Re: [DISCUSS] KIP-112: Handle disk failure for JBOD

Eno Thereska Wed, 01 Feb 2017 05:42:08 -0800

I'm coming somewhat late to the discussion, apologies for that.

I'm worried about this proposal. It's moving Kafka to a world where it manages 
disks. So in a sense, the scope of the KIP is limited, but the direction it 
sets for Kafka is quite a big step change. Fundamentally this is about 
balancing resources for a Kafka broker. This can be done by a tool, rather than 
by changing Kafka.

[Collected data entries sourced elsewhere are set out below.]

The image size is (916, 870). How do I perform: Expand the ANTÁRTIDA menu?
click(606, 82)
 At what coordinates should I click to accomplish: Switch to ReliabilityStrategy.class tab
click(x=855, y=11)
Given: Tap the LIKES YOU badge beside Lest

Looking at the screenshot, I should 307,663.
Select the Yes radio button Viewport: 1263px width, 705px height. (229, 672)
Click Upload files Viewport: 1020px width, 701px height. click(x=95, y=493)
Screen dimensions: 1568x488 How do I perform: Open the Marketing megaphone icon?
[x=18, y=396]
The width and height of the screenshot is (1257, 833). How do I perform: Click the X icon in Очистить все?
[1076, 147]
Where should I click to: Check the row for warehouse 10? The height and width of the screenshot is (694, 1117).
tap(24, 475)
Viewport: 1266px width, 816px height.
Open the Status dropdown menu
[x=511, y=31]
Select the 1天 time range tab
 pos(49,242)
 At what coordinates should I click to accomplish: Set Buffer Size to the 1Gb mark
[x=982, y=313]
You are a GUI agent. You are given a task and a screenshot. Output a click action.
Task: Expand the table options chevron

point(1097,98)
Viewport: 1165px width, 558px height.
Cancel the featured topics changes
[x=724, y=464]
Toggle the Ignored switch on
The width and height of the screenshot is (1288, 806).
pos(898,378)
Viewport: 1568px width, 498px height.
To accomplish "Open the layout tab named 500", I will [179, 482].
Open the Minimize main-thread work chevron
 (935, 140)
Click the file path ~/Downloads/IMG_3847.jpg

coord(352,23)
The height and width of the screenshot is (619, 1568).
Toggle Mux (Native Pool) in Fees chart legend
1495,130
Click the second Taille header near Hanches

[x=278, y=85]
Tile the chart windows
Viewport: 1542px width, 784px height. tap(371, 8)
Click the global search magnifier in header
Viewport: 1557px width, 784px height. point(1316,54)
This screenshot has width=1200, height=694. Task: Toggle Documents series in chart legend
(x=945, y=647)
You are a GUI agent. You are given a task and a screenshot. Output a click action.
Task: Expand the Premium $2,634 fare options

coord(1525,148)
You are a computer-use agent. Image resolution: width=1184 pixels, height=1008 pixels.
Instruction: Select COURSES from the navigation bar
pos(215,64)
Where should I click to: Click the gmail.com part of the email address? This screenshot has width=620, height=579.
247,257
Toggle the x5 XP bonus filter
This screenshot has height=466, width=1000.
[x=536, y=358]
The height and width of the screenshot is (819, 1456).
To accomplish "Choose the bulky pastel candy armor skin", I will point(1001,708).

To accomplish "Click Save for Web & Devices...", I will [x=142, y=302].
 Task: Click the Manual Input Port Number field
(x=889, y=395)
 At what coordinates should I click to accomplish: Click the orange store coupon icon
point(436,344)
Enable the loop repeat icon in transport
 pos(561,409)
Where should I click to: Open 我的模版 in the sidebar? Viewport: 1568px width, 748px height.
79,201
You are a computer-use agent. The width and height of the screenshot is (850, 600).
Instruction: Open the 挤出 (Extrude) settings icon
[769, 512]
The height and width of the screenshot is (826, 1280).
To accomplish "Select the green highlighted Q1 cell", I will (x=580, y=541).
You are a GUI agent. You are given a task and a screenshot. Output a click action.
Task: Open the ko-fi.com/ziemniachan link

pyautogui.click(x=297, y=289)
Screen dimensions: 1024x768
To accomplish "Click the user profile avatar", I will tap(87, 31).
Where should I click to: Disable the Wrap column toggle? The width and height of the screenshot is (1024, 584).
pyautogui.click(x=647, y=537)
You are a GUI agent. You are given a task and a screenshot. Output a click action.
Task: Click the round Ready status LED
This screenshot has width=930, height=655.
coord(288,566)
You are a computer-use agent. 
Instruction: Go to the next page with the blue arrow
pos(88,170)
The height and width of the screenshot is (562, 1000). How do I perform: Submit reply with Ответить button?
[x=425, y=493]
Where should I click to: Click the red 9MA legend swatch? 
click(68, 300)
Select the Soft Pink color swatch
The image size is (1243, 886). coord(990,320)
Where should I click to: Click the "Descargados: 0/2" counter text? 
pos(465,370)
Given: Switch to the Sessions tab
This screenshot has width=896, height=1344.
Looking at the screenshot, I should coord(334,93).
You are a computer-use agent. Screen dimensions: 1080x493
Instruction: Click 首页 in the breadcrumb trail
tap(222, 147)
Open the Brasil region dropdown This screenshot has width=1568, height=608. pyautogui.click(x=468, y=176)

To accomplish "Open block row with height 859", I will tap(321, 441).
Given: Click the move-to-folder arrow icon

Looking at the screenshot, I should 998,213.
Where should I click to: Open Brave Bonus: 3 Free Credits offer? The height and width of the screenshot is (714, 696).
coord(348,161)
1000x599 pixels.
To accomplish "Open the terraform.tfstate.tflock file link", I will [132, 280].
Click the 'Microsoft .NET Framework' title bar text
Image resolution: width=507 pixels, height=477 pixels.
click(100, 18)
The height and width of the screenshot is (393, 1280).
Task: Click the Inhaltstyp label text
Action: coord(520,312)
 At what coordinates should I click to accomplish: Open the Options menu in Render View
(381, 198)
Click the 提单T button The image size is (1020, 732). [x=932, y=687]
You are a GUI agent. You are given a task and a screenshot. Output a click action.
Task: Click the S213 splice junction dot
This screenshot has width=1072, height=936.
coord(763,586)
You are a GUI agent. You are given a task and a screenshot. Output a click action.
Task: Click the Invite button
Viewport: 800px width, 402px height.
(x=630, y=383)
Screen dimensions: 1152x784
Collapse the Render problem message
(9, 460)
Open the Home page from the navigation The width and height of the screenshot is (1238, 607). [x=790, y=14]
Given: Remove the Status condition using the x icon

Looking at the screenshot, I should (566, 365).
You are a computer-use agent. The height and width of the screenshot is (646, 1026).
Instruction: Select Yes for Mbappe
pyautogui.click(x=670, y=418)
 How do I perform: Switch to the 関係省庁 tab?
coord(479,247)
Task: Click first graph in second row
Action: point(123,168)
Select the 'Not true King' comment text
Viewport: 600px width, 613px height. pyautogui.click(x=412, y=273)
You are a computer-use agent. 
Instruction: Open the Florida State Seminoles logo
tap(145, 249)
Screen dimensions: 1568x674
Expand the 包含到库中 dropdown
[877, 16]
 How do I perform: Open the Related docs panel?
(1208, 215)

E.g., the tool would take a bunch of disks together, create 
a volume over them and export that to a Kafka broker (in addition to setting 
the memory limits for that broker or limiting other resources). A different 
bunch of disks can then make up a second volume, and be used by another Kafka 
broker. This is aligned with what Colin is saying (as I understand it).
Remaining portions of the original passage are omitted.